Its founders—Michael Atkinson, a professor of English at the University of Cincinnati, and Bonnie Beverage, a high school teacher—have received authorization to teach in the Zen and Theravada traditions, respectively, but they resist promoting themselves as teachers. On Tuesdays, Atkinson, Beverage, and a few other members give dharma talks. “But our best discussions are in the hallway,” Beverage insists, indicating that members of the Cincinnati sangha have, in some ways, become one another’s teachers. At the back of the sangha’s hall is a small room that has all the trappings of a dokusan room: two mats and cushions laid out on the floor. But instead, the room is for private discussions between sangha members about dharma issues or problems that exist between them.
“A teacherless sangha just works for my personality,” remarked Laura Schaber, who admits to being an independent spirit. “While I respect tradition, I work well without it. If I want to participate very little, I can.” Some sangha members maintain that books provide them with sufficient guidance; the proliferation of Buddhist books over the past decade may in part be the result—or the cause—of the increasing number of teacherless sanghas around the country.
Many teachers, however, contend that sitting without a teacher present denies practitioners the opportunity to deepen their practice. “Most of the time we’re stumbling in the dark, and if our life is to be truly transformed, we need someone to point that out to us,” said Reverend Kyoki Roberts, founder of the Zen Center of Pittsburgh.
Stephan Bodian, a San Francisco–area psychotherapist and Zen teacher, finds it no surprise that Americans, who live in such an informal culture, might be uncomfortable with practice forms imposed by a teacher.

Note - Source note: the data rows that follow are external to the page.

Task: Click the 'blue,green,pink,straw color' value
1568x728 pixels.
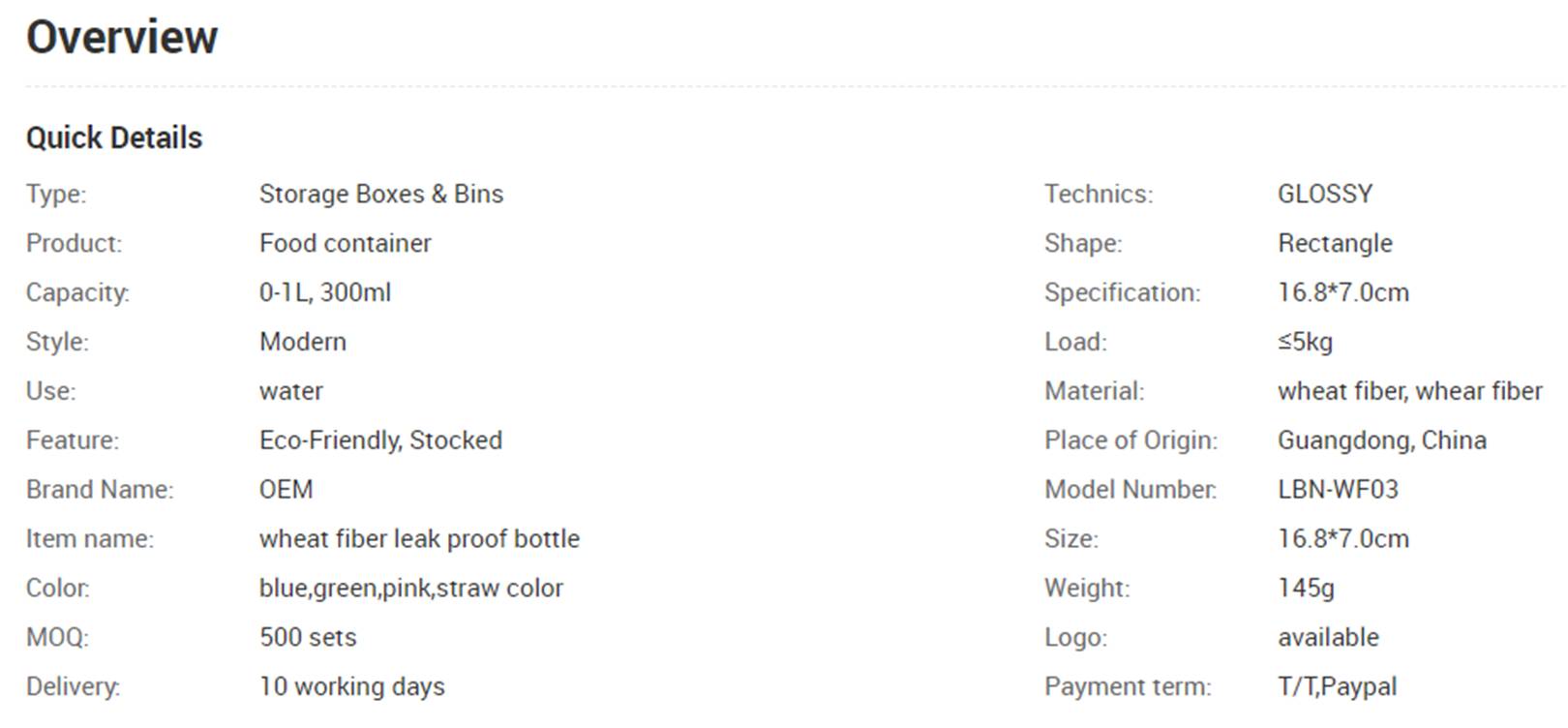Action: tap(411, 589)
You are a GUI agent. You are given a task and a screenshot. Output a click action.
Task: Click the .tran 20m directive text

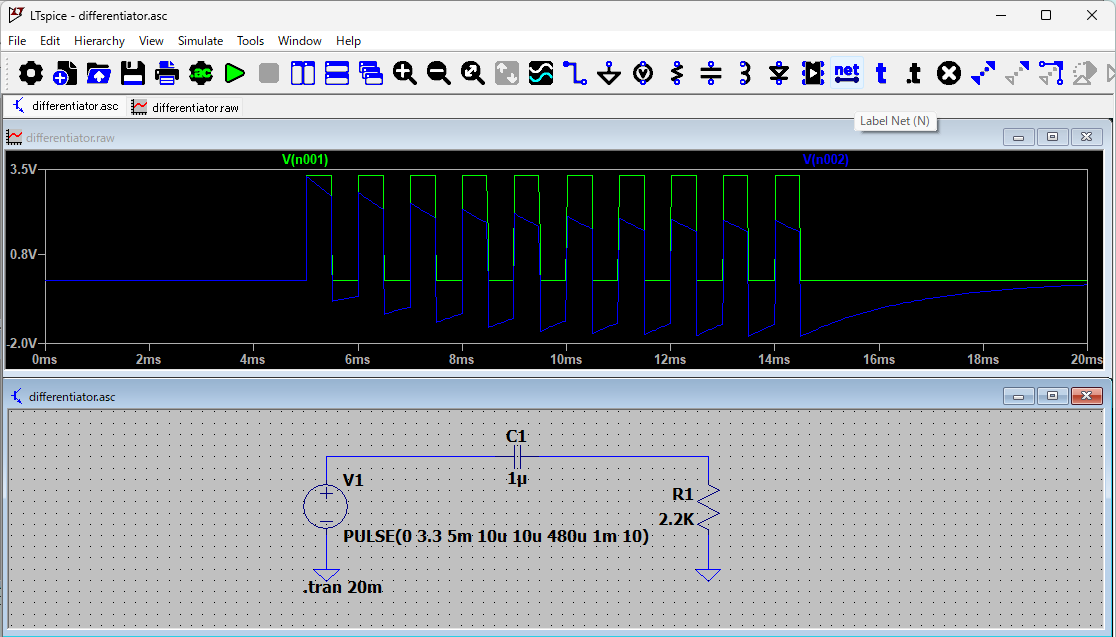tap(342, 587)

Still, he insists, “A teacher transmits the truth through his or her movements and gestures and ways of being.”
A year ago, the members of the Yellow Springs Dharma Center, in Yellow Springs, Ohio, decided they wanted to do more to deepen their practice than just hold sittings in the small house that accommodates their sangha. So the group asked Sensei Daniel Terragno to be their guiding teacher. Terragno had made a deep impression on the Yellow Springs students during the few retreats he’d led with them as a visiting teacher. But after he became guiding teacher, the sangha made it a point not to pressure anyone to be Terragno’s student. “We wanted to make it really clear that we weren’t telling people who their teacher had to be, but that we were simply making one available to them,” says Donna Demna, the group’s de facto leader.

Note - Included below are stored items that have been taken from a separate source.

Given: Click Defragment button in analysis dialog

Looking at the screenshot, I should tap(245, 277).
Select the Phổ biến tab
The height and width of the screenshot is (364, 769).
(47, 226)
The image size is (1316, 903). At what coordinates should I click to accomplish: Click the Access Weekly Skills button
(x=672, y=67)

Terragno now speaks regularly at the Yellow Springs sangha and advises the group on books they can read for their joint discussions with a sangha in Columbus that also works with Terragno. “It’s important to have a certain edge in your spiritual practice,” he said. “When you’re committed to working with a teacher, you permit yourself to be kicked in the butt once in a while.”
Gordon MacKenzie practiced Zen for seven years before committing to Terragno. After he did, he realized he was making a commitment not just to a teacher but also to the Zen path. “Teachers can’t take you on the journey, but they can constantly look over your shoulder,” MacKenzie said.

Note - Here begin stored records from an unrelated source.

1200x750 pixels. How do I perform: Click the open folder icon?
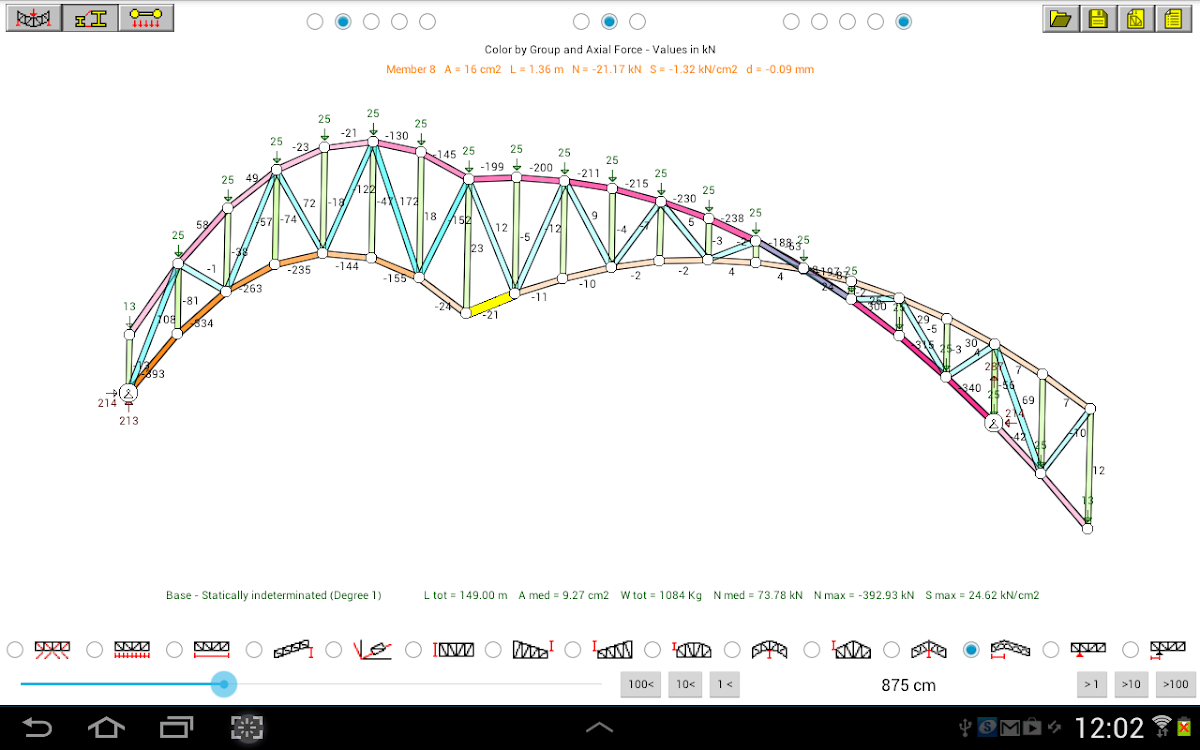click(1061, 18)
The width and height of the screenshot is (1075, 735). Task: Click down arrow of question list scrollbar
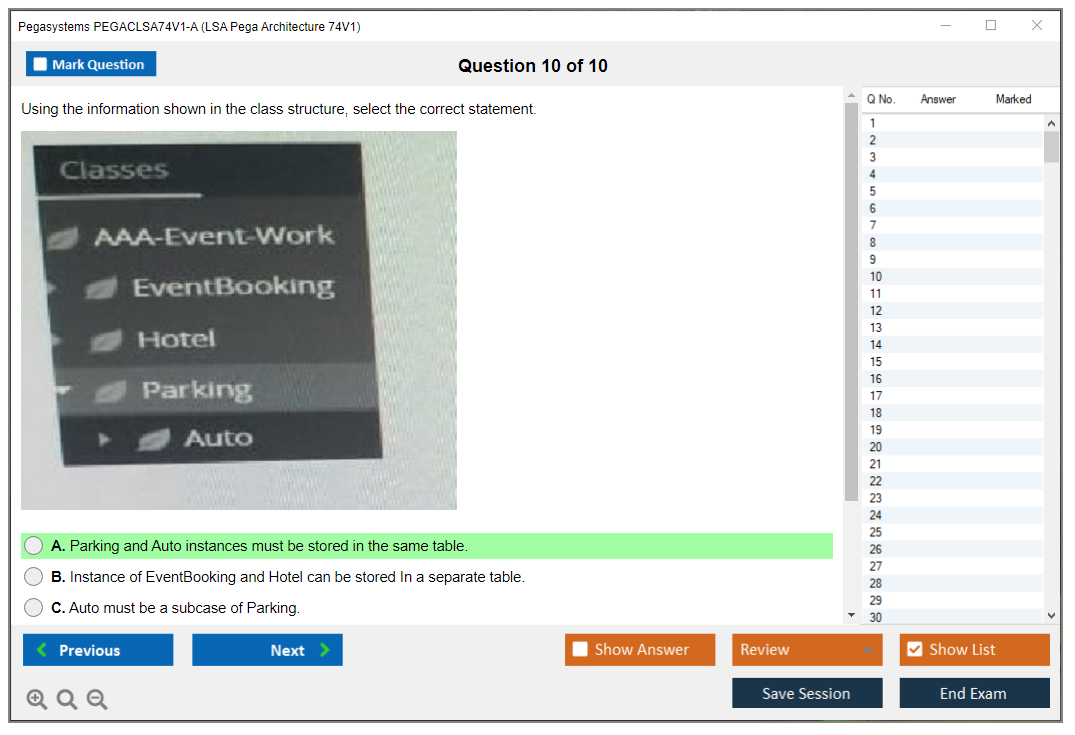(x=1051, y=616)
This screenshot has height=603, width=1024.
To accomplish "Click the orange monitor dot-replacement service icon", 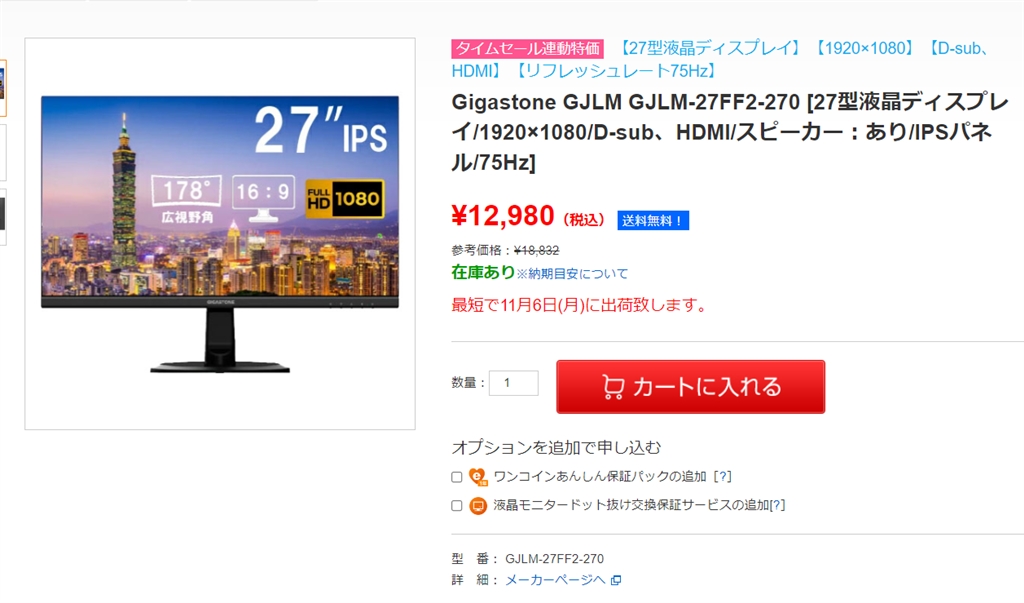I will pyautogui.click(x=478, y=506).
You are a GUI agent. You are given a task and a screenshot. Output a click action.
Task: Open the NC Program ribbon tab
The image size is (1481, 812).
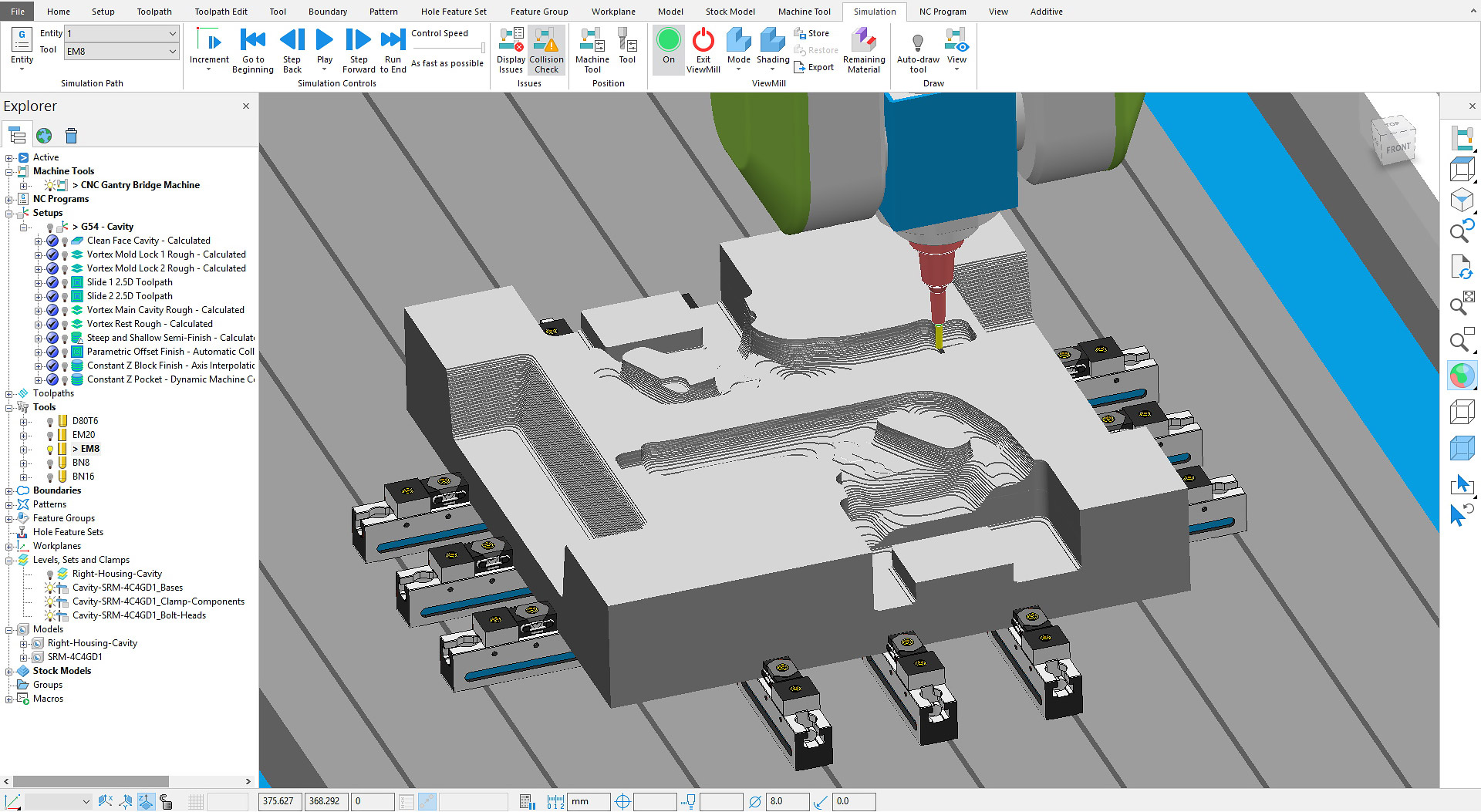[x=942, y=12]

Ruth Fullmer, however, has decided not to take on Terragno as her teacher at Yellow Springs but to rely on books, fellow sangha members, and loved ones to show her the way. “Right now, my eighteen-month-old grandson is my biggest teacher.”
Practicing with a teacherless sangha doesn’t just have implications for one’s spiritual state. It also affects the day-to-day administration of the sangha: recruiting new practitioners, cultivating leadership, instructing beginners, and deciding which practice forms to adopt. Lay members must hammer out these issues among themselves, taking care not to alienate anyone if changes must be made. “It means having a common goal, common values, and those can’t be assumed,” said Sensei Wendy Egyoku Nakao, abbot of Zen Center of Los Angeles. “’How do we practice together?’ That’s always the question, whether you have a teacher or not.”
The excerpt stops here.